Given text -
◆ ◆ ◆ ◆ ◆ ◆ ◆

State of offense, fantasy football 2024: Who turned out the lights?


First, a heartfelt holiday thanks to all of you lovely readers out there enjoying this fantasy thing of ours. With the football season all but behind us, I’m putting away my usual speculator tools to do some spelunking into the 2024 NFL season to date. Before we begin, I’d like to thank Brandon Funston for green-lighting my exploratory mission without knowing whether or not I’d find anything. I figured we’d start with the assertion that offense is down league-wide this year — whether that’s true or not — and then see if we can uncover why (should the assertion prove true).

(All data spans 10 years, per TruMedia)

Was offense down in 2024?

All you had to do was open a social media app to hear the moans and groans of frustrated fantasy players early in the 2024 campaign. I felt it, too. Or at least I think I did. That’s the thing about anecdotal evidence — it often lacks verification and fails to represent the greater sample. Maybe it was just the more heavily televised games. Maybe I just drafted terribly. Regardless, it’s nice to see where we stand.

◆ ◆ ◆ ◆ ◆ ◆ ◆

(Saved entries)
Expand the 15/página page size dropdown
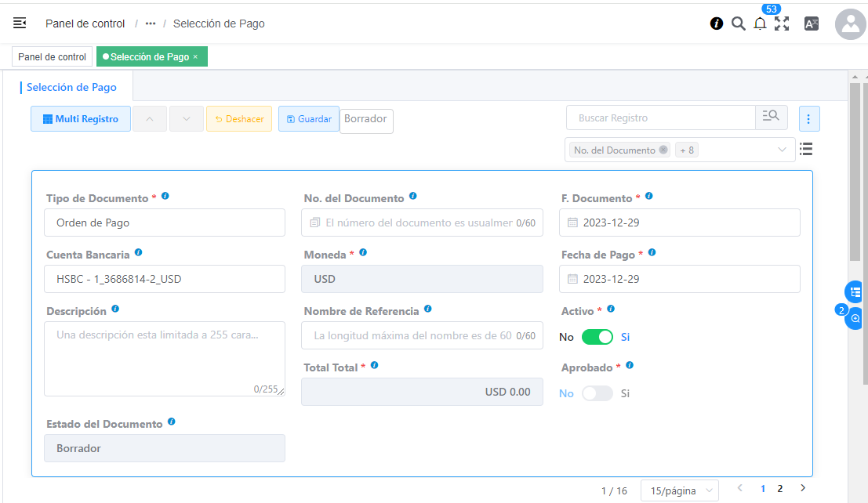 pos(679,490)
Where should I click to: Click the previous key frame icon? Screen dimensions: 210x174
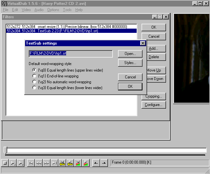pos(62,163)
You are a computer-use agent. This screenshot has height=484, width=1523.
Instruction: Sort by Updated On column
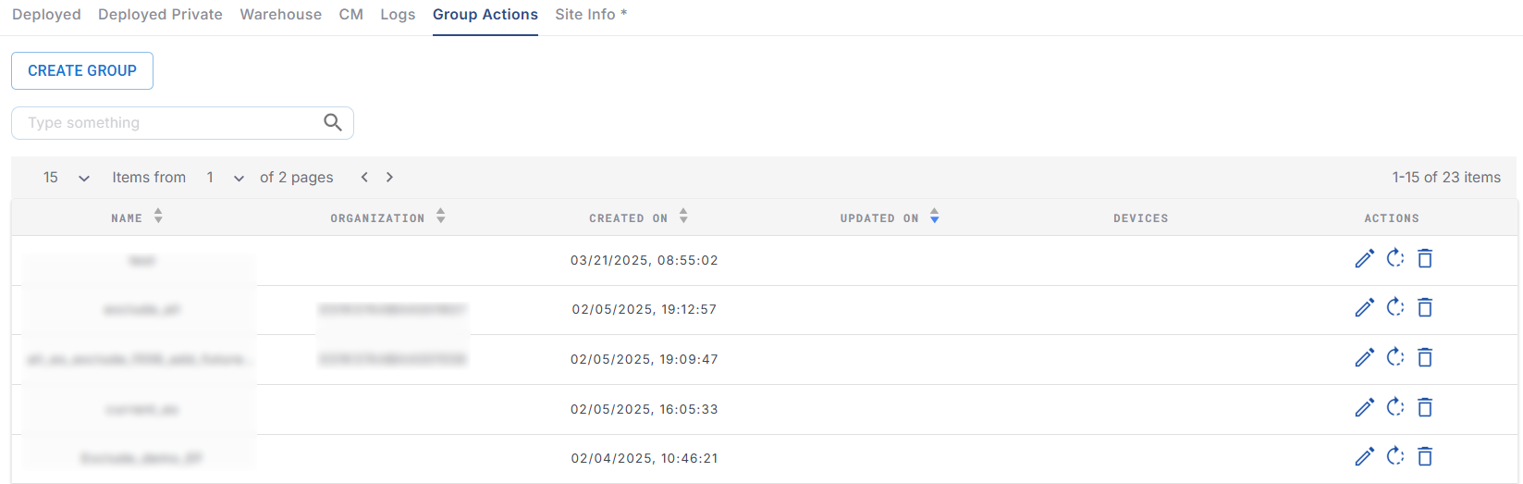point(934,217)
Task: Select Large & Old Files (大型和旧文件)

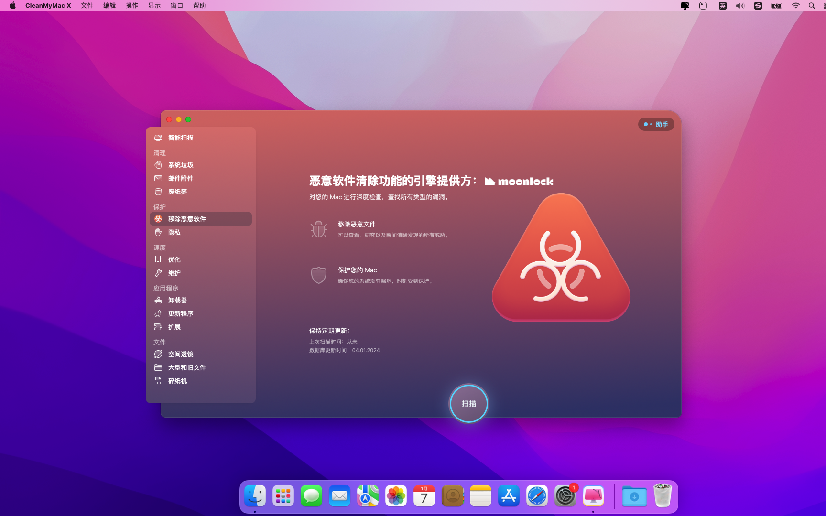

◆ ◆ ◆ ◆ ◆ ◆ ◆

The tasks -
• a. Reproduce the passage of the fantasy football article between "State of offense, fantasy" and "years, per TruMedia)", inclusive.
• b. Whom does the fantasy football article thank for green-lighting the exploratory mission?

Task results -
• a.
State of offense, fantasy football 2024: Who turned out the lights?


First, a heartfelt holiday thanks to all of you lovely readers out there enjoying this fantasy thing of ours. With the football season all but behind us, I’m putting away my usual speculator tools to do some spelunking into the 2024 NFL season to date. Before we begin, I’d like to thank Brandon Funston for green-lighting my exploratory mission without knowing whether or not I’d find anything. I figured we’d start with the assertion that offense is down league-wide this year — whether that’s true or not — and then see if we can uncover why (should the assertion prove true).

(All data spans 10 years, per TruMedia)

• b. Brandon Funston